L’absence ou le retard de précision sur les conditions d’un reclassement d’un salarié déclaré inapte rend impossible son reclassement.

  • Seules les recherches de reclassement compatibles avec les conclusions du médecin du travail émises au cours de la visite de reprise peuvent être prises en considération pour apprécier le respect par l’employeur de son obligation de reclassement (Cass. soc. 1-3-2023 n° 21-10.047 F-D[FD1] ).

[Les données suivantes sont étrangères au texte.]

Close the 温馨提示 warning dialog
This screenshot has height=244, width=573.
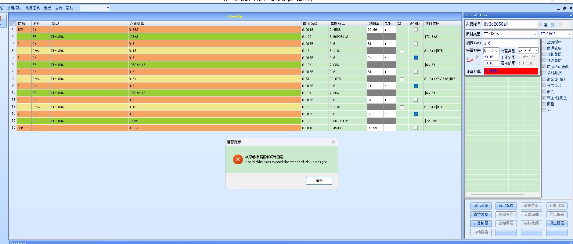click(333, 142)
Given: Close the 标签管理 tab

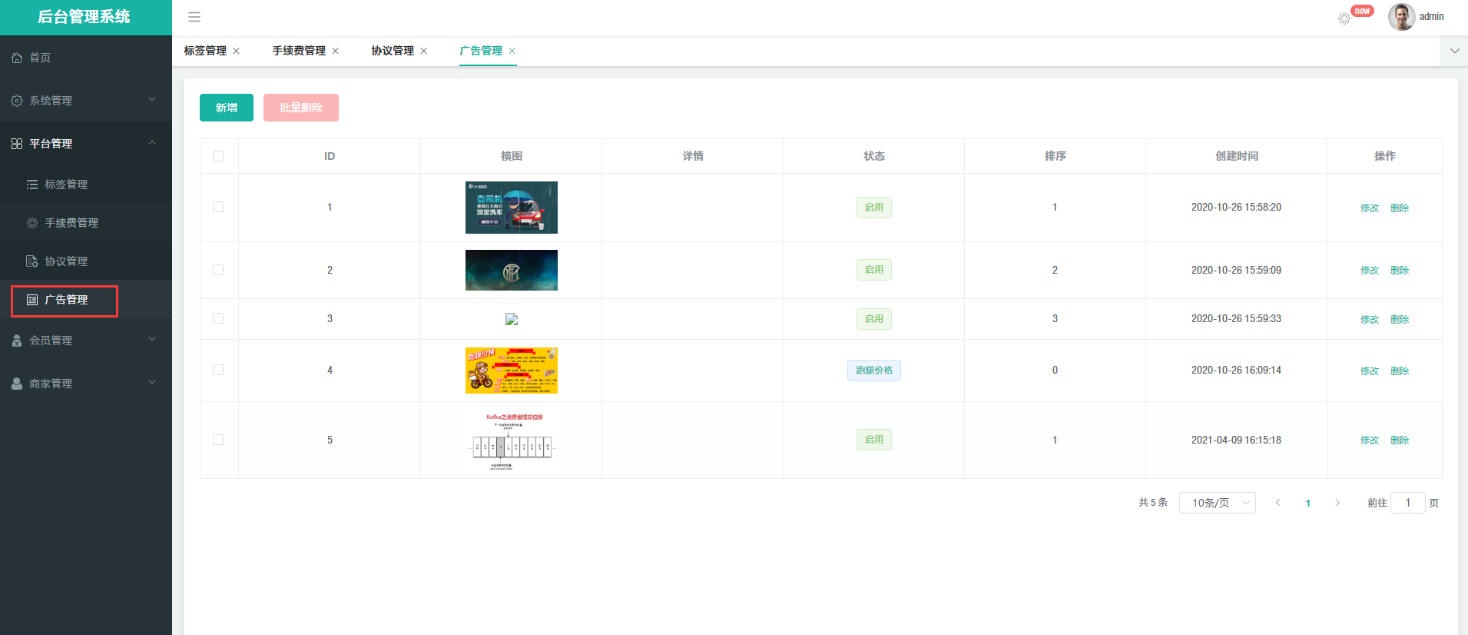Looking at the screenshot, I should click(237, 51).
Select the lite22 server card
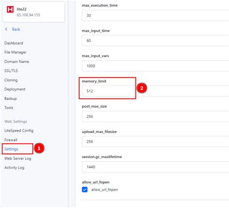The width and height of the screenshot is (229, 208). click(x=33, y=12)
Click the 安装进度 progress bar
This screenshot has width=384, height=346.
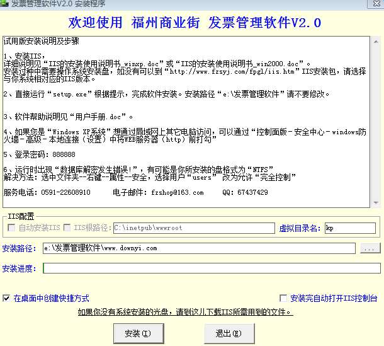tap(212, 268)
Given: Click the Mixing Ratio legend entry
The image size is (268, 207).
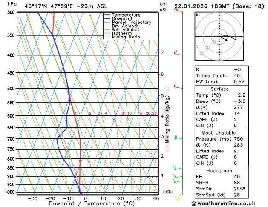Looking at the screenshot, I should 122,37.

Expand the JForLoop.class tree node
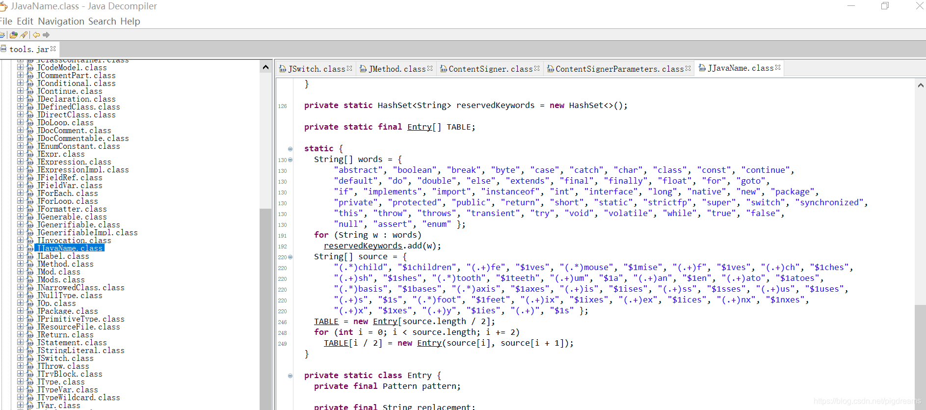[20, 201]
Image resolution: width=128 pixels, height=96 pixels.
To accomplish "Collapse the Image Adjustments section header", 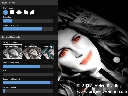I will pos(29,37).
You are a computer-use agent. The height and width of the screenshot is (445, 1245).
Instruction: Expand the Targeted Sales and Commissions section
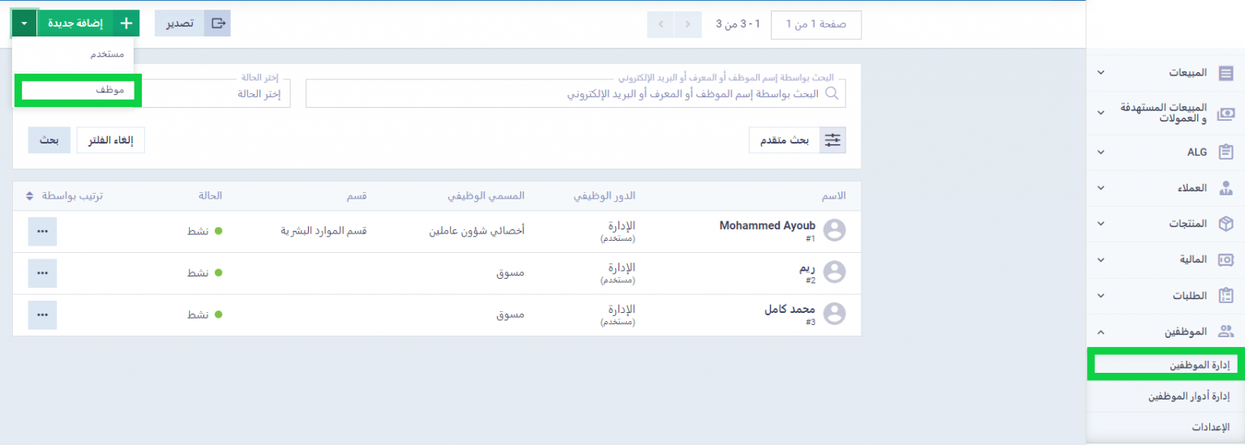1100,113
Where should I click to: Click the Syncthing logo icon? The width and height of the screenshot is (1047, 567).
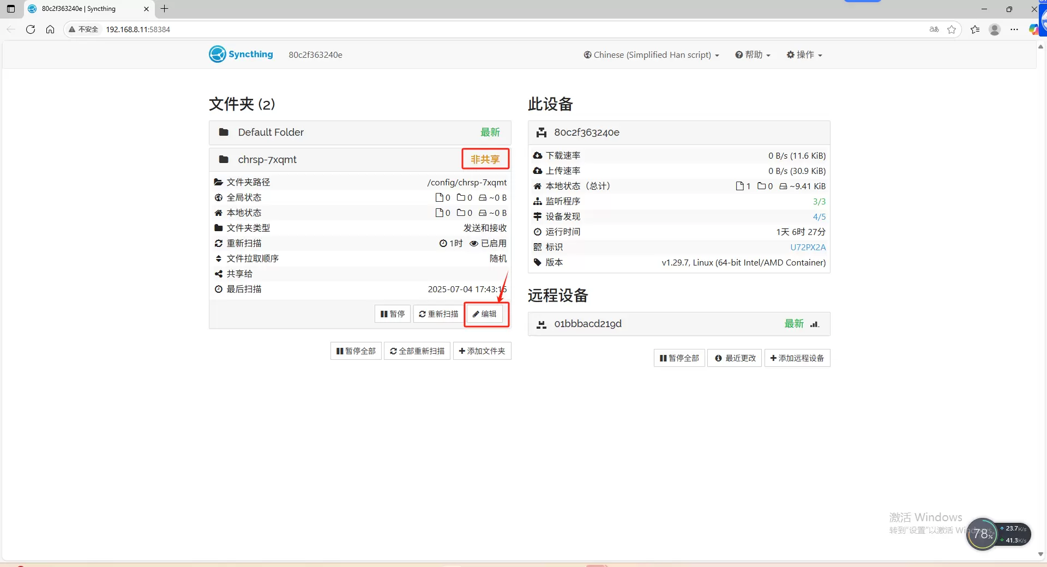[x=217, y=54]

Les recherches de reclassement doivent se faire en fonction des directives du Médecin du travail.

Contrôle – contentieux

  • La notification d’une mise en demeure régulière constituant un préalable obligatoire aux poursuites, la nullité de la mise en demeure prive de fondement l’obligation au paiement des sommes qui en font l’objet (Cass. 2e civ. 16-2-2023 n° 21-15.313 F-D).

Les poursuites en paiement doivent être précédées d’une mise en demeure pour qu’elles soient recevables.

  • En l’absence de texte spécifique, l’action de l’employeur aux fins d’inopposabilité de la décision de la caisse de reconnaissance du caractère professionnel d’un accident, d’une maladie ou d’une rechute est au nombre des actions qui se prescrivent par 5 ans en application de l’article 2224 du Code civil (Cass. 2e civ. 16-2-2023 n° 21-17.068 F-D).

La prescription en matière de contestation de la reconnaissance d’un AT ou MP est de 5 ans.